(DATA FOR PROCESSING begins)
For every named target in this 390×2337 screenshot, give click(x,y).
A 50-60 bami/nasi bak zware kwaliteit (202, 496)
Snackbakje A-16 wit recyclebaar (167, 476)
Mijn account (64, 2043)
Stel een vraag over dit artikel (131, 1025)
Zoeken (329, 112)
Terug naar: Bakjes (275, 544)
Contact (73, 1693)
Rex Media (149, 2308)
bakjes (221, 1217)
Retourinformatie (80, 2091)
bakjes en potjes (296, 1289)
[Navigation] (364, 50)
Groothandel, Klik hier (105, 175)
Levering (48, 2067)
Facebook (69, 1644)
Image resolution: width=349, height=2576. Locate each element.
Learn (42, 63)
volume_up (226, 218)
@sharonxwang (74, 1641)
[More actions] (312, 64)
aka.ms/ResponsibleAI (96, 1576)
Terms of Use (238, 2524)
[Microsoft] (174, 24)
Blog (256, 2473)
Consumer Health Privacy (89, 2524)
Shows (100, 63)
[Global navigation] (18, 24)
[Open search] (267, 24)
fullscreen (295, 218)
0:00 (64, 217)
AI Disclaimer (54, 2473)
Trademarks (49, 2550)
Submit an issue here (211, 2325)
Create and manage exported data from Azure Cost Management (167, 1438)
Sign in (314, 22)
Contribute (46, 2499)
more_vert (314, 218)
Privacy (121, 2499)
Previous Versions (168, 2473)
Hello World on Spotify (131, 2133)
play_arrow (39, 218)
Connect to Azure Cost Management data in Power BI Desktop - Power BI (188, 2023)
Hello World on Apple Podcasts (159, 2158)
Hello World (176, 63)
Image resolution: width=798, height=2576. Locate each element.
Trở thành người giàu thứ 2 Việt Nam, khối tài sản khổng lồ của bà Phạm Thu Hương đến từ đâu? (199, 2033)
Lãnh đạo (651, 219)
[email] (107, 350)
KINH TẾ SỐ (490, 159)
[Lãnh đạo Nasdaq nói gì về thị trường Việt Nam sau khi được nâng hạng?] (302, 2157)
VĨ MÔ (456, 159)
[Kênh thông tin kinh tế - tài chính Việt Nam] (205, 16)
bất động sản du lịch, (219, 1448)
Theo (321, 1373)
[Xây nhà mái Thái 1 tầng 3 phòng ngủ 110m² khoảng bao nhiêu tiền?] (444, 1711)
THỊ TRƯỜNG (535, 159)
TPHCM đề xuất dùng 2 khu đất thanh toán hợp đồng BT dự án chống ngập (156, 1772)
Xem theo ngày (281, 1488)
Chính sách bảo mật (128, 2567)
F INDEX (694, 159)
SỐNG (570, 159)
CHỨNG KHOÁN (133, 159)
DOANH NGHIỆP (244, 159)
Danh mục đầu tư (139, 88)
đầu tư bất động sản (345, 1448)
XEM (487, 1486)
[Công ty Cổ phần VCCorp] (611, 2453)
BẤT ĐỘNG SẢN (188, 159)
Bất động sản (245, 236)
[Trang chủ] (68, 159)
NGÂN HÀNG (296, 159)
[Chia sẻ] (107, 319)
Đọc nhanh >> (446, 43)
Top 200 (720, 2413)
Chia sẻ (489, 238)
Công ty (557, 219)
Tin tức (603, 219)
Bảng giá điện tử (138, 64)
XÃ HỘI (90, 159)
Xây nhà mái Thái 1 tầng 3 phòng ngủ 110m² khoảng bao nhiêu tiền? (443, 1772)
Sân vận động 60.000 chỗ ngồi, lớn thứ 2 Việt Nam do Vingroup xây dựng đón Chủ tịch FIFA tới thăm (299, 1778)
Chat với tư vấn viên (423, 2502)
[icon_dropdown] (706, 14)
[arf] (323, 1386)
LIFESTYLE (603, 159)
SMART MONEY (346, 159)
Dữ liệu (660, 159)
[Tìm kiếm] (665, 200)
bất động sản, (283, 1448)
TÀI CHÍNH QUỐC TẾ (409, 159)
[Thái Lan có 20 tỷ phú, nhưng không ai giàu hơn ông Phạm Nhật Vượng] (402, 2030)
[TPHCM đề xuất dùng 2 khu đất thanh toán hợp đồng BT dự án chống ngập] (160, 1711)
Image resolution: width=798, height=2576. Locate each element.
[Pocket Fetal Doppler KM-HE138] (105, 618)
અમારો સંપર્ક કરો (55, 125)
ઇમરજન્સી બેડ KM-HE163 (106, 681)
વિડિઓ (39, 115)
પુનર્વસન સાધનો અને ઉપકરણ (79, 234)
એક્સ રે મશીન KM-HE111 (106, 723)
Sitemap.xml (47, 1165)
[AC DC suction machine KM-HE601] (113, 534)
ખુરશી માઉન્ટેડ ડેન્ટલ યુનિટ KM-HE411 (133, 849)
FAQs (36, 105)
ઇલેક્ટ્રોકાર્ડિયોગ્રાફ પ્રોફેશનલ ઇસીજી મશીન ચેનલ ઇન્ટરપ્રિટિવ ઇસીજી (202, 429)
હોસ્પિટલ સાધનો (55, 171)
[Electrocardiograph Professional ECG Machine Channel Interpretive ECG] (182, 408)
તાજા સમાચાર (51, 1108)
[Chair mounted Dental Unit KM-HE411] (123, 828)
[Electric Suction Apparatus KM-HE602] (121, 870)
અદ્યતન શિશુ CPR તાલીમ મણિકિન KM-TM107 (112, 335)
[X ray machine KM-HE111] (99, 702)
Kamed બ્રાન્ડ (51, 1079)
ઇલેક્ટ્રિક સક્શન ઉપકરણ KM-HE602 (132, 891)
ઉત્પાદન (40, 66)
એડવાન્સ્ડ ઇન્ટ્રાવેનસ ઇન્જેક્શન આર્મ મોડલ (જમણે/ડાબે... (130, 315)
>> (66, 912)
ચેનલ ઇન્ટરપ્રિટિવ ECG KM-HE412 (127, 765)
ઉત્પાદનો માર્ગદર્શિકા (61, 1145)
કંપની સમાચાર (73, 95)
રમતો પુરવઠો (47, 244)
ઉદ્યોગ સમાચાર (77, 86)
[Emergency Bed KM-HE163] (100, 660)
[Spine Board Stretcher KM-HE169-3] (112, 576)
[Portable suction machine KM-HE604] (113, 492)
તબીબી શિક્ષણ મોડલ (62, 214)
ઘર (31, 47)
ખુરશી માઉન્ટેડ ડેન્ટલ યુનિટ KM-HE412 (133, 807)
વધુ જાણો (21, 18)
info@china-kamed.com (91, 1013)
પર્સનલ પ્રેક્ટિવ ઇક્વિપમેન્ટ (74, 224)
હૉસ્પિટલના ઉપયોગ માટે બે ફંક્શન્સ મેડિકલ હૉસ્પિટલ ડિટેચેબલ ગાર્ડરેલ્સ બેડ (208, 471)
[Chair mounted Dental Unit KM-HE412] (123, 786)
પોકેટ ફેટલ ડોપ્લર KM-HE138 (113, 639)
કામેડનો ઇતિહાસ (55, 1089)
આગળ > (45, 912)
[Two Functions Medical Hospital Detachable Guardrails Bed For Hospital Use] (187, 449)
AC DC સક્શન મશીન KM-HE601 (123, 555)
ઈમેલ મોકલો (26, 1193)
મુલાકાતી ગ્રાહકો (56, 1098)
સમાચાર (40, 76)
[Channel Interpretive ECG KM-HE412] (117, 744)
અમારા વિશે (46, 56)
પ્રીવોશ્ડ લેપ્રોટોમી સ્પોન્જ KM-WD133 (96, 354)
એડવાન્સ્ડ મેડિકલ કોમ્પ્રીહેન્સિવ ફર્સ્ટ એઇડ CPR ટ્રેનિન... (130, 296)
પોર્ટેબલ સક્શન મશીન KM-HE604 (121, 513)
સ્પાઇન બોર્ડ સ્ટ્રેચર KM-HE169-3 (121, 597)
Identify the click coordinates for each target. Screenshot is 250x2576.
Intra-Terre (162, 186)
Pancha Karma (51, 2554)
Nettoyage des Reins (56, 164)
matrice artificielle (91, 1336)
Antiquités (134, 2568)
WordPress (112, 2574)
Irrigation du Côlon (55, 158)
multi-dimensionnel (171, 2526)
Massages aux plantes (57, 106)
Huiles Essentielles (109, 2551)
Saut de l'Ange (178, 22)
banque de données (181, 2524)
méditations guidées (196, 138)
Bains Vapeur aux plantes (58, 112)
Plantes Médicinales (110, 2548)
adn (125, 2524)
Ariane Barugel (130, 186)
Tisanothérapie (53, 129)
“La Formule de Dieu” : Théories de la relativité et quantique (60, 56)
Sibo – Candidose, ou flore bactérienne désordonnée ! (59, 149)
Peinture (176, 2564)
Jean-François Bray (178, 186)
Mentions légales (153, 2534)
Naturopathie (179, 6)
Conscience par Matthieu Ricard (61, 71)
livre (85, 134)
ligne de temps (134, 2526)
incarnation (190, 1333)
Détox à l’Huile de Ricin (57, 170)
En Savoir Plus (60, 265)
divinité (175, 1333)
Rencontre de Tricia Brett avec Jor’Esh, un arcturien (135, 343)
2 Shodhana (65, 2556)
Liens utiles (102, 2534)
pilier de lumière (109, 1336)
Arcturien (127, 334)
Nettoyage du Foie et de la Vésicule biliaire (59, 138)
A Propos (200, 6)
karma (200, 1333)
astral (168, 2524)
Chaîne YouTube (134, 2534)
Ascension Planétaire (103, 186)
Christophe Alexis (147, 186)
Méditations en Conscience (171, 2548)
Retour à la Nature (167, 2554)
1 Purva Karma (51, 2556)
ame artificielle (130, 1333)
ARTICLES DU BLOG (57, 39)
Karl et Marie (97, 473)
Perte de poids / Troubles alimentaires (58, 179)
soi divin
(DATA FOR PROCESSING ends)
- **YOUR GOAL**: Retype exactly, and only, the lines above from the one where "WordPress (112, 2574)" occurs up to and including the one where "Bains Vapeur aux plantes (58, 112)" occurs.

- **THE COMPLETED TASK**:
WordPress (112, 2574)
Irrigation du Côlon (55, 158)
multi-dimensionnel (171, 2526)
Massages aux plantes (57, 106)
Huiles Essentielles (109, 2551)
Saut de l'Ange (178, 22)
banque de données (181, 2524)
méditations guidées (196, 138)
Bains Vapeur aux plantes (58, 112)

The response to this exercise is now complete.